Los aliados del G7 buscan reducir la brecha con Trump en su cumbre en Francia
Las potencias del G7 intentarán reducir la brecha que las separa del imprevisible Donald Trump sobre las guerras en Oriente Medio y Ucrania, y acercarse a los países emergentes, durante una cumbre la próxima semana a los pies de los Alpes franceses.
En una ultraprotegida ciudad termal de Evian, los dirigentes de Francia, Estados Unidos, Alemania, Canadá, Italia, Japón y el Reino Unido abordarán durante tres días los desequilibrios económicos y la regulación digital, conversaciones que se anuncian tensas con Trump.
Francia invitó a varios "líderes de la 'tech' mundial", entre ellos el estadounidense Sam Altman, director de OpenAI, a un almuerzo el miércoles para impulsar sus iniciativas de regulación y la prohibición de las redes sociales para los menores de 15 o 16 años.
Pero el presidente francés, Emmanuel Macron, también invitó a algunas sesiones a su par de Brasil, Luiz Inácio Lula da Silva, y los dirigentes de Corea del Sur, India y Kenia para evitar que este foro de potencias industrializadas sea percibido como antagonista de los países emergentes.
La cumbre será el primer reencuentro transatlántico desde que Estados Unidos e Israel lanzaron una guerra contra Irán en febrero, que asestó un nuevo golpe a unas relaciones ya dañadas por la guerra comercial de Washington y sus ambiciones sobre Groenlandia.
Europeos, canadienses y japoneses no han apoyado este conflicto y van a insistir en la rápida reapertura del estrecho de Ormuz, cuyo bloqueo dispara los precios del combustible en el mundo.
Egipto, Arabia Saudita, Emiratos Árabes Unidos y Catar se sumarán a las conversaciones el martes.
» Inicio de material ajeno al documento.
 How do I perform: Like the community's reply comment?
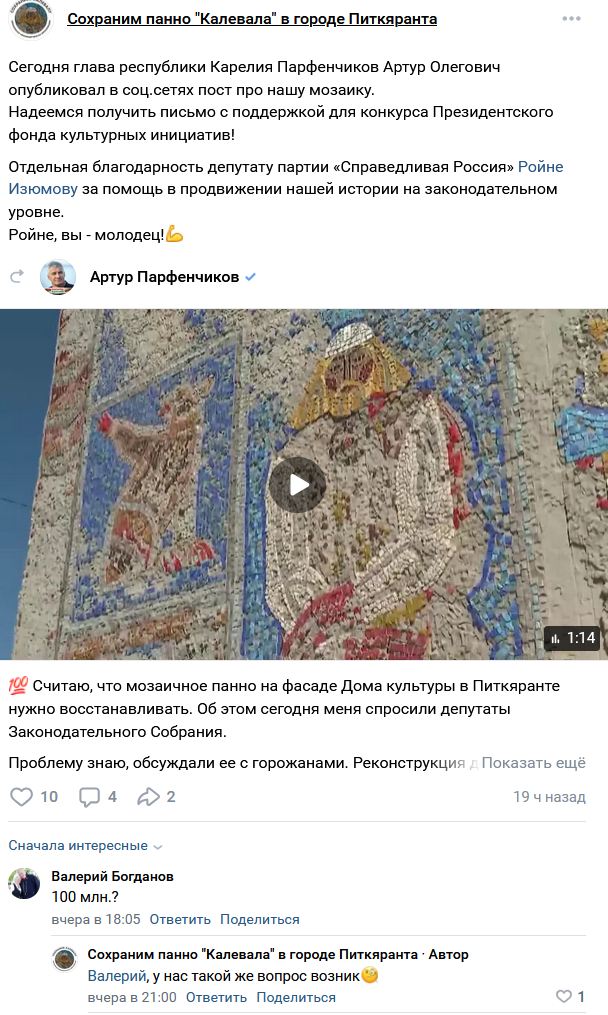564,996
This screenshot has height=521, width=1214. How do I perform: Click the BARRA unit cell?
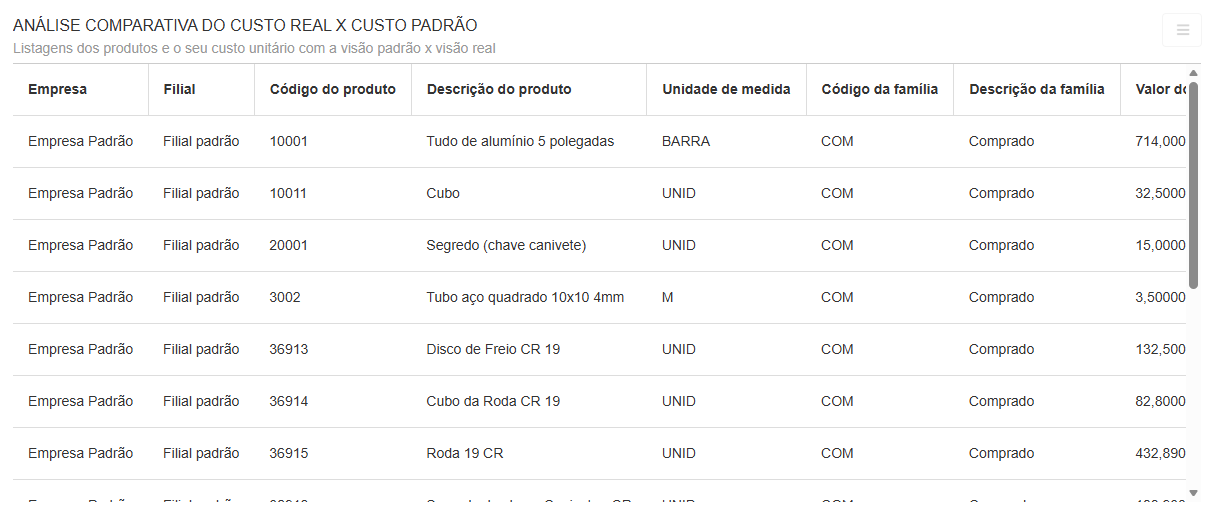(x=686, y=141)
Los países europeos del G7 también esperan que el presidente estadounidense, absorbido por las negociaciones con Teherán, les deje tomar las riendas sobre Ucrania. "Hay que reconstruir la convergencia en el G7" sobre el apoyo a Kiev, afirmó el miércoles Macron.
En otras palabras, convencer a Trump de apoyar al presidente ucraniano, Volodimir Zelenski, y su oferta de diálogo directo con su par ruso, Vladimir Putin, y de renunciar a exigir a Kiev que ceda a Rusia todo el Donbás, en el este de Ucrania. El ucraniano podría viajar a Evian el martes.
- "No enfadar a Trump" -
Todo, en la organización del encuentro a orillas del lago Lemán, se ha hecho para agradar a Trump, que en 2018 retiró su apoyo al comunicado final del G7 y que, el año pasado, abandonó prematuramente la cumbre en Canadá mientras criticaba a Macron.
Los anfitriones franceses contendrán la respiración hasta el último momento, con la esperanza de que el estadounidense llegue efectivamente el lunes y se quede tres días, e incluso acepte una cena con su par francés el miércoles por la noche, en París o en el Palacio de Versalles.
El inicio de la cumbre estaba previsto en un primer momento el 14 de junio, día del 80º cumpleaños del magnate republicano, pero se aplazó unas horas para permitirle organizar un evento de Artes Marciales Mixtas (MMA) en la Casa Blanca.
Varias oenegés también denunciaron "la decisión de Emmanuel Macron" de dejar de lado el cambio climático para "no enfadar a Donald Trump".
Otro de los debates planteados será la reducción de los "grandes desequilibrios macroeconómicos mundiales".
El objetivo es decir a China que "sean más justos con las ayudas a empresas y reactiven su mercado interior"; a Estados Unidos, que los "aranceles fueron una mala idea" y que "hay que eliminarlos progresivamente", y a los europeos, que hay que "avanzar más rápido en inversión y simplificación", explicó Macron.
El jefe de Estado francés, que abandonará el poder en 2027, propone un enfoque "cooperativo", aunque en diciembre ya había dejado planear la amenaza de aranceles europeos "sobre los productos chinos" si Pekín no coopera.
Como China no es miembro del G7, Francia organizó para este jueves una precumbre "de convergencias" por videoconferencia, con la participación de un alto dirigente chino y de otros países emergentes.